Editorial: Fehlende Visionen

Es war ein turbulentes, krisengeschütteltes Jahr. Im Schnelldurchlauf Revue passieren wird es wieder mit emotionalen Fernsehbilder in der Vorweihnachtszeit – diesmal in konkurrierenden Shows. Nicht nur mit gemischten Gefühle wie gehabt, sitzen wir davor. Mehr als je zuvor treffen viele von uns Medienschaffende Krisensymptome direkt und persönlich – Hunderte gehen ohne Arbeitsplatz oder Aufträge ins nächste Jahr.

Im Vorgriff auf Werbeeinbrüche und Gewinnminimierung haben fast alle Medienkonzerne dieser Republik zum Rotstift gegriffen, in bisher unbekannten Ausmaß werden Redaktionen geschrumpft. So mancher Managementfehler wird bereinigt – getarnt als Krisenreaktion und zu Lasten der abhängigen Festen und Freien.
Parallel laufen die Umstrukturierungen von Verlagen, Sendern und Agenturen zu crossmedialen Medienbetrieben mit Community-Mitmach-Charakter. Web 2.0 lässt grüßen – und höhnt: „Journalist ist doch jeder!“ So rast eine ganze Branche schier besinnunglos dem hinterher, was als technischer Fortschritt mit „Webtempo“ unvermeidlich daherkommt.

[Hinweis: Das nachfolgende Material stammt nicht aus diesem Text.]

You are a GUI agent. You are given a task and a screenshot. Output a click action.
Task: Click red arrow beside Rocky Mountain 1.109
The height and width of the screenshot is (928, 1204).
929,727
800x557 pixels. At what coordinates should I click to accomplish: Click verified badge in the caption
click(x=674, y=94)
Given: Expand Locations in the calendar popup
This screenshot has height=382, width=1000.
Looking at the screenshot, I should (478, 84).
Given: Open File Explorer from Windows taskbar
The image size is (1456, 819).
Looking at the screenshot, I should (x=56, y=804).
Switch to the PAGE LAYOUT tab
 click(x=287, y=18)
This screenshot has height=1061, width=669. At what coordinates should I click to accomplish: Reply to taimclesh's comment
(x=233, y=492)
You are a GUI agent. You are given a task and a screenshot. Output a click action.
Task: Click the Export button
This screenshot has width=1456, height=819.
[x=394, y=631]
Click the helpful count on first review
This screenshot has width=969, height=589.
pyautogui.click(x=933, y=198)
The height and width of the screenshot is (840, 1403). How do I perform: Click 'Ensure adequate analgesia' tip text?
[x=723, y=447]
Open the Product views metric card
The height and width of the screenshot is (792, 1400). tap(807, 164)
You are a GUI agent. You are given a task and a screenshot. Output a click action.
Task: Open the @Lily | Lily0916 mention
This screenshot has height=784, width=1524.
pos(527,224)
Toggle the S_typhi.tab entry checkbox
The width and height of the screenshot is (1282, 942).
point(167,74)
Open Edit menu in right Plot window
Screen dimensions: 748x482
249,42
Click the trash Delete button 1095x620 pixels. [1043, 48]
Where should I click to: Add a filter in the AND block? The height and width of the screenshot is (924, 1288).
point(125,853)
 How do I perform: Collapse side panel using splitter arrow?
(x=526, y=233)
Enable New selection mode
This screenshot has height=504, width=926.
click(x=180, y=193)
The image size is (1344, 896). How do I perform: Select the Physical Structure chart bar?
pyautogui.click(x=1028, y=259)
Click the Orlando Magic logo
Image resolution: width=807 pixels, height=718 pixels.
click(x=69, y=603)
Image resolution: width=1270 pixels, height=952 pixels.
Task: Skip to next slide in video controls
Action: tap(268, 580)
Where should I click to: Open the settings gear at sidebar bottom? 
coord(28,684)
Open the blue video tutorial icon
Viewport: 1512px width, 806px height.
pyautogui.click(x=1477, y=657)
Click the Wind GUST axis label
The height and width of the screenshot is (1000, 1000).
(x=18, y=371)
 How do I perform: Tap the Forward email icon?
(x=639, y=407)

Öffenlichkeitswirksam werden von Verlagsmanagern und Senderchefs Krokodilstränen vergossen und selbst im sonst staatsfernen Pressewesen plötzlich Staatshilfen eingefordert.
Was die angeblichen taffen Macher uns schuldig bleiben, sind durchdachte Pläne oder auch Visionen für zukunftsfähige, attraktive Medien. Nicht gegen, sondern mit motivierten Beschäftigten – mit Sicherheit bedarf es dafür mehr als Streichorgien! Weniger leisten jetzt in weniger Zeit mehr und das oft ohne ausreichende Qualifizierung – eine medial-qualitative Sackgasse! Learning by doing ist zu wenig für echte Multimedialität. Da nützt es wenig, wenn auf unzähligen Kongresspodien die gesellschaftliche Aufgabe der Medien in einer Demokratie sowie die Bedeutung journalistischer Qualität immer wieder wortreich gepriesen werden. Die Wahrheit ist immer konkret: Sei es bei Tarifstreits, wo für Leistungen keine angemessene Bezahlung rauskommt. Oder, wo sich die Verleger rückwärtsgewandt sperren, Onliner in den Redakteurstarifvertrag aufzunehmen wie es die Gewerkschaften fordern. Sei es, indem durch Outsourcing Gehälter gedrückt werden. Oder erfahrene Redakteure herausgedrängt und durch „billigere“ ersetzt werden. M hat viele dieser (Fehl-)Entwicklungen aufgespießt und hinterfragt – und bleibt auch im kommenden Jahr am Ball. Im Fokus dabei die Aktivitäten der Fachgruppe Medien insgesamt und der Deutschen Journalistinnen- und Journalisten-Union in ver.di, die unter anderem mit ihren Journalistentagen die wirtschaftlichen und berufspolitischen Veränderungen in der Medienbranche begleiten.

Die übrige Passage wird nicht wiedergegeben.